ディフレクションも、工夫しましょう。角度を変えるのか、グラインドできたシュートを上げるのか、高めにきたのを下げるのか。昨今のNHLでは高めのショットを打ち、少し触れて下げて決めるのがトレンドですが、技術的に難しく、不用意にスティックを上げてしまうとハイスティックを取られる可能性が高いので、まずは低いシュートの角度を変える・ブラインドあたりから始めると良いでしょう。
シュートを打つ側も、味方がディフレクションを行いやすいようにシュートを打つのも大切です。セット内で普段の練習からコミュニケーションをとり、打ち合わせしておきましょう。
リバウンド
多くのゴールシーンが、リバウンドのこぼれ球に反応してのケースが多いです。『とにかくシュートを打て』と呼ばれる所以も、リバウンドでのゴールが多いため言われていたのではないかと推測できます。仮にそうだとしたら『リバウンドが出るようなシュートを打ちなさい』が正しい表現でしたね。
リバウンドでのゴールがどのように生まれているのかその過程を踏まえていくことがとても大切になります。リバウンドでの決定率を上げるシーンのポイントを見ていきましょう。
リバウンドのポイント
- ポジショニング
- シューターの狙いどころ
- ポジションごとの上がるタイミング
リバウンドでのポイントは大きなところでは上記の3つになるでしょう。ひとつずつ見ていきましょう。
ポジショニング
ポジショニングは文字通りどこに立っているべきかになります。
各々のシュートシーンでリバウンドがこぼれてくる場所が特徴があります。2-1のケースで、味方FWが45度の位置からシュートを放てば、反対の45度付近に速度が速めのリバウンドが来ますので、詰めすぎれば反応できません。ややスピードを落としてスティックを氷につけて素早く反応できるように待ちます。
セッティング後の味方DFからのスラップショットは、GKの手前やGKの脇に出ることが多いので、GKの前、もしくは脇にポジションをとり、シュートの変化を出すことも考えて、スティックはやや上げた状態で待つと対応力が上がります。相手DFはリバウンドを叩かせないようにブロックしてきますので、ここでのバトルも重要です。素早く回り込んだり、ポジションを取ったら倒されないようにパワーポジションをしっかりとりましょう。

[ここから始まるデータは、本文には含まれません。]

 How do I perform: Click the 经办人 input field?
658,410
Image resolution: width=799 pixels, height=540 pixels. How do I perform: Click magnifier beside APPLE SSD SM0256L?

いわゆる、ゴールへの嗅覚と呼ばれるもので、天性のセンスを持つ選手もいますが(なんでそこにいるの!?と思われるようなところに走りこんでくるような)これは普段からの観察力でレベルを上げることが可能です。普段の練習から、キーパーのはじき方や、こぼれる場所をよく観察して記憶して、無意識でそこにポジショニングできるレベルまで上げていきましょう。
リバウンドを出すためのシューターの狙いどころ
シューターの狙いどころは、リバウンドをいかに計算して出すかという点です。
例えば2–1のシーンで自分がパックキャリアだとしましょう。 ゴーリーが正確なポジショニングで立ちシュートコースは完全に塞がれている。DFもFWの間にいてパスが通りそうもない状態の時にあなたはどこにシュートを狙いますか?
いろんな選択肢はあるかと思いますが、リバウンドを出させて味方FWに決めれるようにシュートを打つとしたらファーサイドのゴーリーの足元を狙うというのが有効です。
逆サイドに走りこんでるFWがリバウンドが叩ける場所にパックがこぼれるようにシュートを打つというイメージです。ゴーリーを使って壁パスを出す感じです。うまくいくと反対側のFWにパックが溢れ、ゴーリーもバタフライなどをしていればすぐには動けませんのでバックドア側から容易にゴールを決めることができます。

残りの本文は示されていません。